Adult-onset leukoencephalopathy with axonal spheroids and pigmented glia (ALSP) is a devastating neurological disorder that typically begins around age 43 and leads to rapid decline, with affected individuals often passing away within three to five years after symptoms appear. Caused by mutations in microglial cells—the central nervous system’s immune cells—ALSP currently has no cure and treatment options are extremely limited.

Recent research has shed light on a promising therapeutic approach involving the replacement of defective microglia. Microglia depend on a specific kinase called colony-stimulating factor 1 receptor (CSF1R), which is exclusive to microglia and other myeloid cells. Mutations in the CSF1R gene impair microglial function, leading to the progression of ALSP. Recognizing this, scientists at Fudan University in Shanghai developed innovative strategies, termed "microglia intervention strategy for therapy and enhancement by replacement" (MISTER), to replace diseased microglia with healthy ones.

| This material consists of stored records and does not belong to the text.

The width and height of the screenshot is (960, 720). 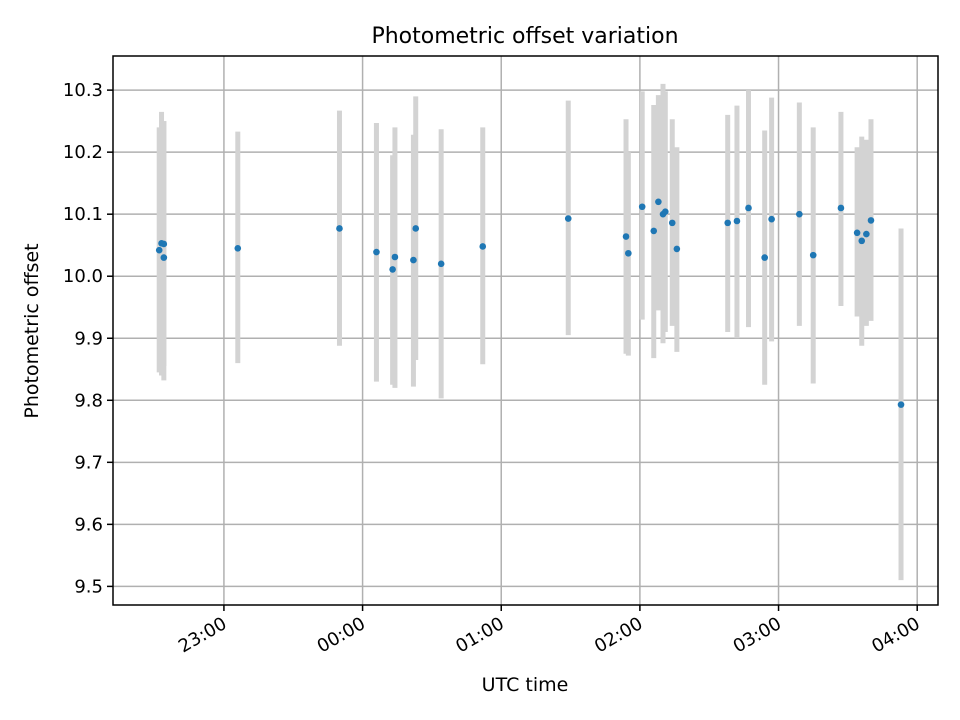 What do you see at coordinates (83, 152) in the screenshot?
I see `y-tick-label: 10.2` at bounding box center [83, 152].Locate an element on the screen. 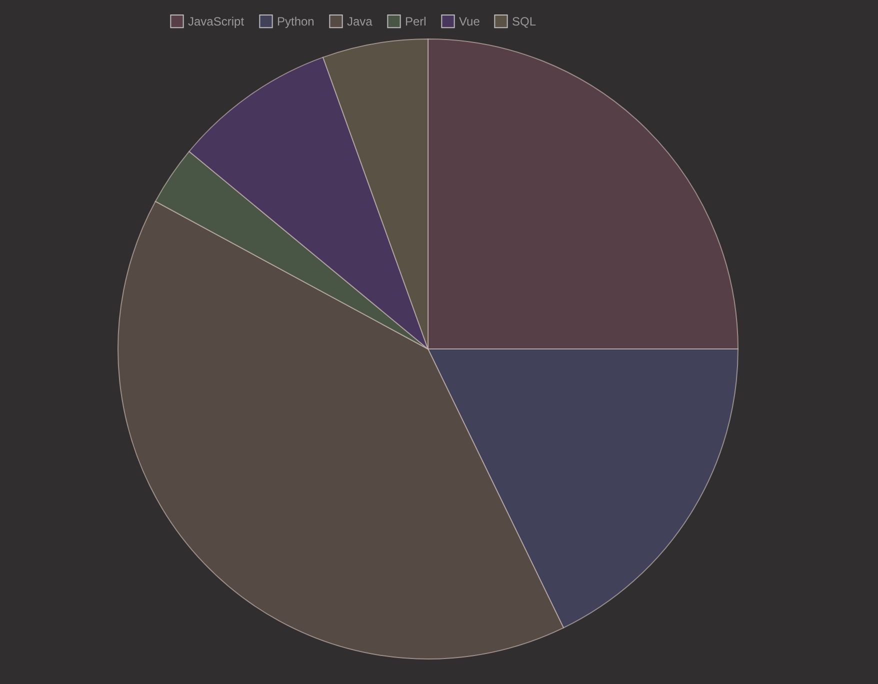 The height and width of the screenshot is (684, 878). legend-label: Vue is located at coordinates (470, 21). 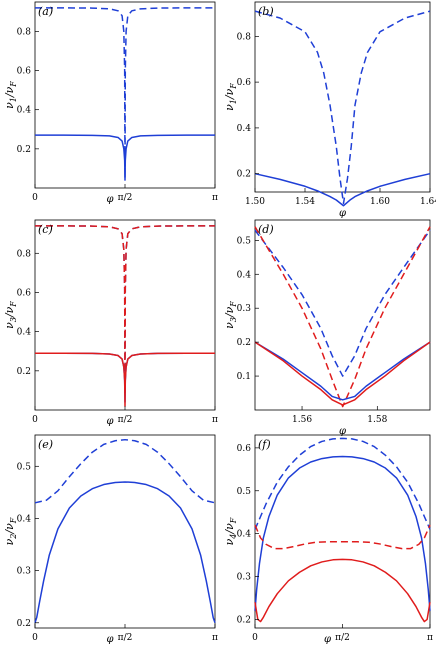 I want to click on x-tick-label: 1.56, so click(x=302, y=420). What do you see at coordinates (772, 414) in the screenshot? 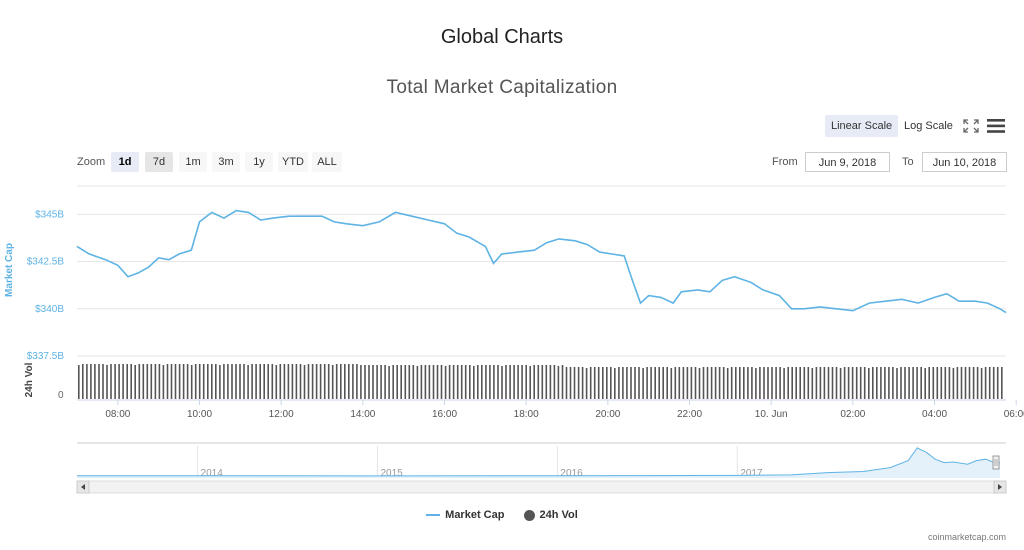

Using a technique called microglia replacement by bone marrow transplantation (Mr BMT), researchers successfully swapped mutant CSF1R-expressing microglia with wild-type microglia in both mouse models and human patients. In mouse models that replicate human ALSP, the replacement was highly effective: over 91% of microglia were replaced, with significant improvements observed in brain pathology, motor function, and cognitive performance.

Building on these promising results, a clinical trial involving eight ALSP patients was conducted. Participants underwent bone marrow transplantation to replace their defective microglia. Magnetic resonance imaging (MRI) scans revealed that untreated patients experienced severe brain atrophy within a year, whereas those who received the treatment showed no disease progression over at least 24 months. Additionally, their motor and cognitive functions remained stable during this period.

Professor Bo Peng, who led the study, emphasized the significance of these findings: "Our work demonstrates that microglia replacement can halt disease progression effectively in both animal models and in human patients. This approach offers the first potential treatment for ALSP and could extend to other neurological diseases involving microglial dysfunction."

Since ALSP is highly rare and difficult to study, creating accurate animal models was a critical step. Researchers developed models based on common human mutations, which exhibited key symptoms such as myelin damage, axonal swelling, and motor and cognitive impairments. Replacing mutant microglia with healthy ones not only halted disease progression in mice but also restored brain structure and function.

Looking ahead, scientists aim to refine this therapy and explore its application to other neurological conditions linked to microglial alterations. The success of this approach marks a significant advancement in neurodegenerative disease research, opening pathways for cell replacement therapies that could transform patient outcomes in the future.